-- Opening Marker --

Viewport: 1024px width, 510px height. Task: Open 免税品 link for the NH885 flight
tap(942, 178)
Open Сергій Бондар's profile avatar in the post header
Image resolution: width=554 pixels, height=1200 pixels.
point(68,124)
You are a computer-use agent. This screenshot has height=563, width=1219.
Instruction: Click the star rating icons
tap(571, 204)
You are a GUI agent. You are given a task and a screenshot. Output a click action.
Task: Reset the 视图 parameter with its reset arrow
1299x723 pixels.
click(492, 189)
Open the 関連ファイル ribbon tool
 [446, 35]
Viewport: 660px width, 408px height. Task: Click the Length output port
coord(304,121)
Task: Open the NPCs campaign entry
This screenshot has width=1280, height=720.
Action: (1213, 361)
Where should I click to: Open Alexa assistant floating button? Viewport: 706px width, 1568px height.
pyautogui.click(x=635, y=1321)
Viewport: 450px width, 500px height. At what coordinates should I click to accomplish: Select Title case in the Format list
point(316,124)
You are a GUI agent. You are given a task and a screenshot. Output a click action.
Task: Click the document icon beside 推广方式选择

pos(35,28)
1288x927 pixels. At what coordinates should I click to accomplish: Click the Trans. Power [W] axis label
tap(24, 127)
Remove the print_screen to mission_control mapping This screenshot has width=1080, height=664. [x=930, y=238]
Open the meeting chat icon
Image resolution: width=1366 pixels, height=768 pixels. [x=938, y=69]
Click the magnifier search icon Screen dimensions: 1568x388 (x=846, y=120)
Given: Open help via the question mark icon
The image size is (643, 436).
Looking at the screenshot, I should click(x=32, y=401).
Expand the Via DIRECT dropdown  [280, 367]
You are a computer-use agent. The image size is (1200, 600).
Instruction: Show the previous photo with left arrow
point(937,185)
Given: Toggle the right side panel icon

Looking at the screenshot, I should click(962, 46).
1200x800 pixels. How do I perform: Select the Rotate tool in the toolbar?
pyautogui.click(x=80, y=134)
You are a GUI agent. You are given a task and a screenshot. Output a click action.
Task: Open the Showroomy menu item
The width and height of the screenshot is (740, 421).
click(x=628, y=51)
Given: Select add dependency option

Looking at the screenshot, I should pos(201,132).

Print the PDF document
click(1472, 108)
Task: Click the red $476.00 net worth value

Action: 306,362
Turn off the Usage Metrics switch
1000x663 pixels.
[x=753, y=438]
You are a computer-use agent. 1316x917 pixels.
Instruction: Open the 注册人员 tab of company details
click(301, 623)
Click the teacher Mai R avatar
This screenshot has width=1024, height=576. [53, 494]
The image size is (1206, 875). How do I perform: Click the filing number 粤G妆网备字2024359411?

-- Closing Marker --

**Prompt:** Please repeat every entry, exactly as it was written.

**The completed task:**
Viewport: 1024px width, 510px height. Task: Open 免税品 link for the NH885 flight
tap(942, 178)
Open Сергій Бондар's profile avatar in the post header
Image resolution: width=554 pixels, height=1200 pixels.
point(68,124)
You are a computer-use agent. This screenshot has height=563, width=1219.
Instruction: Click the star rating icons
tap(571, 204)
You are a GUI agent. You are given a task and a screenshot. Output a click action.
Task: Reset the 视图 parameter with its reset arrow
1299x723 pixels.
click(492, 189)
Open the 関連ファイル ribbon tool
 [446, 35]
Viewport: 660px width, 408px height. Task: Click the Length output port
coord(304,121)
Task: Open the NPCs campaign entry
This screenshot has width=1280, height=720.
Action: (1213, 361)
Where should I click to: Open Alexa assistant floating button? Viewport: 706px width, 1568px height.
pyautogui.click(x=635, y=1321)
Viewport: 450px width, 500px height. At what coordinates should I click to accomplish: Select Title case in the Format list
point(316,124)
You are a GUI agent. You are given a task and a screenshot. Output a click action.
Task: Click the document icon beside 推广方式选择

pos(35,28)
1288x927 pixels. At what coordinates should I click to accomplish: Click the Trans. Power [W] axis label
tap(24, 127)
Remove the print_screen to mission_control mapping This screenshot has width=1080, height=664. [x=930, y=238]
Open the meeting chat icon
Image resolution: width=1366 pixels, height=768 pixels. [x=938, y=69]
Click the magnifier search icon Screen dimensions: 1568x388 (x=846, y=120)
Given: Open help via the question mark icon
The image size is (643, 436).
Looking at the screenshot, I should click(x=32, y=401).
Expand the Via DIRECT dropdown  [280, 367]
You are a computer-use agent. The image size is (1200, 600).
Instruction: Show the previous photo with left arrow
point(937,185)
Given: Toggle the right side panel icon

Looking at the screenshot, I should click(962, 46).
1200x800 pixels. How do I perform: Select the Rotate tool in the toolbar?
pyautogui.click(x=80, y=134)
You are a GUI agent. You are given a task and a screenshot. Output a click action.
Task: Open the Showroomy menu item
The width and height of the screenshot is (740, 421).
click(x=628, y=51)
Given: Select add dependency option

Looking at the screenshot, I should pos(201,132).

Print the PDF document
click(1472, 108)
Task: Click the red $476.00 net worth value

Action: 306,362
Turn off the Usage Metrics switch
1000x663 pixels.
[x=753, y=438]
You are a computer-use agent. 1316x917 pixels.
Instruction: Open the 注册人员 tab of company details
click(301, 623)
Click the teacher Mai R avatar
This screenshot has width=1024, height=576. [53, 494]
The image size is (1206, 875). How do I perform: Click the filing number 粤G妆网备字2024359411?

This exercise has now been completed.